John Fleer, Lonesome Valley, Cashiers, N.C.
John Currence, City Grocery, Oxford, Miss.
Lee Richardson, Capital Hotel, Little Rock, Ark.
Linton Hopkins, Restaurant Eugene, Atlanta
Kelly English, Restaurant Iris, Memphis
Nick Seabergh, Giardina's, Greenwood
David Gaus, Washington, D.C., based pastry chef
You may recognize Fleer as the executive chef of Blackberry Farm for almost 15 years, a tenure during which he elevated the resort and its menus to five-star status and achieved loud acclaim for himself. After a few years off to recharge his batteries, Chef Fleer has opened his own culinary playground in North Carolina where diners can enjoy his playful takes on Southern fare at the Canyon Kitchen.
Currence was named the 2009 James Beard Award winner as best chef in the South for his innovative work at Oxford's City Grocery. With a menu of Southern food grounded in French cuisine, Chef Currence always brings the flavors, and we're lucky he's bringing them to Nashville.
Richardson of Little Rock's Capital Hotel has worked with Emeril Lagasse and John Besh while he developed his own interpretations of fine Creole dining. He's a Katrina refugee who never forgot about home, and New Orleans' loss is Little Rock's gain.
Hopkins ensures that Atlanta's Restaurant Eugene feeds diners exciting meals created using all house-made ingredients that have been locally sourced. His commitment to artisanal cooking has made Chef Hopkins a favorite in the Atlanta restaurant scene.
Chef English of Restaurant Iris in Memphis is also a former student of Besh.
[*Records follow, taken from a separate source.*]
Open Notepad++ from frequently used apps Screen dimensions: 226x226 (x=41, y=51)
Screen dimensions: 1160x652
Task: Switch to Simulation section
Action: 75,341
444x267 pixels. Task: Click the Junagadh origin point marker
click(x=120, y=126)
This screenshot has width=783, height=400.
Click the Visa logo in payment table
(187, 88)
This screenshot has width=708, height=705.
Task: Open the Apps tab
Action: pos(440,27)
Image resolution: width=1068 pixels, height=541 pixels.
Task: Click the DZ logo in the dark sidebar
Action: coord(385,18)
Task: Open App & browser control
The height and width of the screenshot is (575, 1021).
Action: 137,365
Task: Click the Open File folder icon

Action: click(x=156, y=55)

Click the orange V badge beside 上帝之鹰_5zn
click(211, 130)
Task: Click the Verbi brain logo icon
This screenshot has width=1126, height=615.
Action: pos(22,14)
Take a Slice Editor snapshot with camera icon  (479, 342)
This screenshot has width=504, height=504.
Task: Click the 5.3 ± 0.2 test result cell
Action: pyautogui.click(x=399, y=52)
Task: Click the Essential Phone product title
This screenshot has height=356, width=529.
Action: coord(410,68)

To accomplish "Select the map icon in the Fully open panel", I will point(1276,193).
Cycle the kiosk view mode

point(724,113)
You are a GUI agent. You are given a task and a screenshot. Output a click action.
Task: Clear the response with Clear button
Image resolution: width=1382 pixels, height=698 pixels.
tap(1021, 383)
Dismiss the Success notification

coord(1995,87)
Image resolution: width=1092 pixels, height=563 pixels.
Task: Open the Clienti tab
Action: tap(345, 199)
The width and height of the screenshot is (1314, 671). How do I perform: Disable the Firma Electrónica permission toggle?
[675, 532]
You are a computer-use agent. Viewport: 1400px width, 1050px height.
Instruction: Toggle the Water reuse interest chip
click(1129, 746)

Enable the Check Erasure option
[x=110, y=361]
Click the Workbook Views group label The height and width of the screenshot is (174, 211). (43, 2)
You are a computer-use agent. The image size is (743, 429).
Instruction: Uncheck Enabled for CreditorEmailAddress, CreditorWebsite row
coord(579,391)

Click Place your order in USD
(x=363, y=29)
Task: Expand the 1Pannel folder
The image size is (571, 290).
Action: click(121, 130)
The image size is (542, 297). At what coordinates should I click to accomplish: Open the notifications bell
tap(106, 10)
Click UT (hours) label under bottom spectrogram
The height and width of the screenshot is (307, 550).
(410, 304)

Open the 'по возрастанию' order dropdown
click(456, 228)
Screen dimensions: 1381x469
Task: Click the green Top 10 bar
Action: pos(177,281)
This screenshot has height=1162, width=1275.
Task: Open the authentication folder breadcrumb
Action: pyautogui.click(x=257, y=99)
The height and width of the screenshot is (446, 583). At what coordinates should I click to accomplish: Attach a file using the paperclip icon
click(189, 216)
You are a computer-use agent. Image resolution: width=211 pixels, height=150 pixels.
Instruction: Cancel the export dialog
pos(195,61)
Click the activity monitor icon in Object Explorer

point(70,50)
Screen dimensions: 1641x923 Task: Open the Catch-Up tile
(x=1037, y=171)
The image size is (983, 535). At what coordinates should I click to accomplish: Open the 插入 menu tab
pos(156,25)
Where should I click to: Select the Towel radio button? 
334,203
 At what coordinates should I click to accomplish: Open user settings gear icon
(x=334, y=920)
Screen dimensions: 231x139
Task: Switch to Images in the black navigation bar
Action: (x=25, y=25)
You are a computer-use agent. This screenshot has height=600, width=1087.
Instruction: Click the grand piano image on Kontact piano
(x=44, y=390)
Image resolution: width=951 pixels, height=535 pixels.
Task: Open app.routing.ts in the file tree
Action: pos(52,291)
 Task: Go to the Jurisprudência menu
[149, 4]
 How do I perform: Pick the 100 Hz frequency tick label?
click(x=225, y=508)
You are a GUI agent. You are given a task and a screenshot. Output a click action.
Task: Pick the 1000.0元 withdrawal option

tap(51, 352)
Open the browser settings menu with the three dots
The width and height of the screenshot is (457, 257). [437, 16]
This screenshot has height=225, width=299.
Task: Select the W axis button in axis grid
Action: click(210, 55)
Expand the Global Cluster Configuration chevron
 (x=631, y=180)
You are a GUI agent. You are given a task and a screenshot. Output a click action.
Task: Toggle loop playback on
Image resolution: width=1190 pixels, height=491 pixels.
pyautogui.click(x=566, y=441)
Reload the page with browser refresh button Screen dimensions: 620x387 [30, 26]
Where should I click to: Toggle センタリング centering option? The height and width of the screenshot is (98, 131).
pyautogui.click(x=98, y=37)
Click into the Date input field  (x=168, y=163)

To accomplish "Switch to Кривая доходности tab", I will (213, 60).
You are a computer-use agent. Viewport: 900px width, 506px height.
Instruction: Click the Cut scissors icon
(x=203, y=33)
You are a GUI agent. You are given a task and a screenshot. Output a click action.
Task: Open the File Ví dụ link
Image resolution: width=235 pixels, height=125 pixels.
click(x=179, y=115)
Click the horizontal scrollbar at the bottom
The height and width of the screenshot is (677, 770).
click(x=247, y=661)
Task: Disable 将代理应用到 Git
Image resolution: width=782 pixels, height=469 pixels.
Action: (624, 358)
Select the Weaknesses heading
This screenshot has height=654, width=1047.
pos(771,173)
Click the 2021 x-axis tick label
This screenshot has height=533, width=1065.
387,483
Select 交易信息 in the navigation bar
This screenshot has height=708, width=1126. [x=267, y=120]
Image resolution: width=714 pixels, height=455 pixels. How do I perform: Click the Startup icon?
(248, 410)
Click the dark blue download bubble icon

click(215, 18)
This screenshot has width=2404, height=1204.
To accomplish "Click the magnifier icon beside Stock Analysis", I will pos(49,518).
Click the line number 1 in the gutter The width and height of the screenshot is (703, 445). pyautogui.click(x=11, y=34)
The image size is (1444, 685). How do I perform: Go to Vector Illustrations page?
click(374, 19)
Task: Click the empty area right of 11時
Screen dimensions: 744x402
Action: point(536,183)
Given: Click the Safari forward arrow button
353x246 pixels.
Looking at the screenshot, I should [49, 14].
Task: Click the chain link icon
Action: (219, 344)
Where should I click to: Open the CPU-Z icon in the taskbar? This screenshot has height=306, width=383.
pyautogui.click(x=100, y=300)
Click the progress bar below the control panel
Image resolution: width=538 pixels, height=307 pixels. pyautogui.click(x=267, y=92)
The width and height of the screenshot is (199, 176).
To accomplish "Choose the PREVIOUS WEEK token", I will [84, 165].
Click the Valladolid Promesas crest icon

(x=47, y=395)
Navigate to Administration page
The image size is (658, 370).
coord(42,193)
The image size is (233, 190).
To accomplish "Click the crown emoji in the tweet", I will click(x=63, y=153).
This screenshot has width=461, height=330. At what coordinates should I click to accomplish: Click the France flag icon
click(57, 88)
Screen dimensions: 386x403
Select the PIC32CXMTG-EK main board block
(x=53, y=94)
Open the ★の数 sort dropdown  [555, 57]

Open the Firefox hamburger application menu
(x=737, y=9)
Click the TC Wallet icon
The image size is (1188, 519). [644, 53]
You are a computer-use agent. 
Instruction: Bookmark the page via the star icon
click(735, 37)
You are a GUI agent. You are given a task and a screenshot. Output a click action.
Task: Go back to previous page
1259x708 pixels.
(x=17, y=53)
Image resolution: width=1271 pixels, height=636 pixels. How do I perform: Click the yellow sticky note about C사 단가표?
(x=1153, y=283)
His menu concentrates on seafood cooked New Orleans-style and has earned great acclaim since the restuarant opened last year in the space of the former La Tourelle.
Seabergh cooks at Giardina's Italian Restaurant in Greenwood. He describes his style as "Mississippi Delta-centric Italian-American food." Like the millions of people who spent $400 on an iPad just to figure out what the heck it was, Chef Seabergh's enigmatic description of his cuisine should be enough to get you excited come try out his offerings.
Finally, Gaus was the former executive pastry chef at Acadiana and Passion Food Hospitality in Washington, D.C. Known as the master of the propane torch, Chef Guas promises to bring some inventive pastries to the party.
A ticket to Taking Nashville's Table to Higher Ground isn't a cheap ticket at $155 per diner, but when you consider the cause and the calibre of the presenting chefs, it should be a magnificent event. As usual, I greedily bought my ticket before I let the whole world know about it, but you can get yours here. See you there!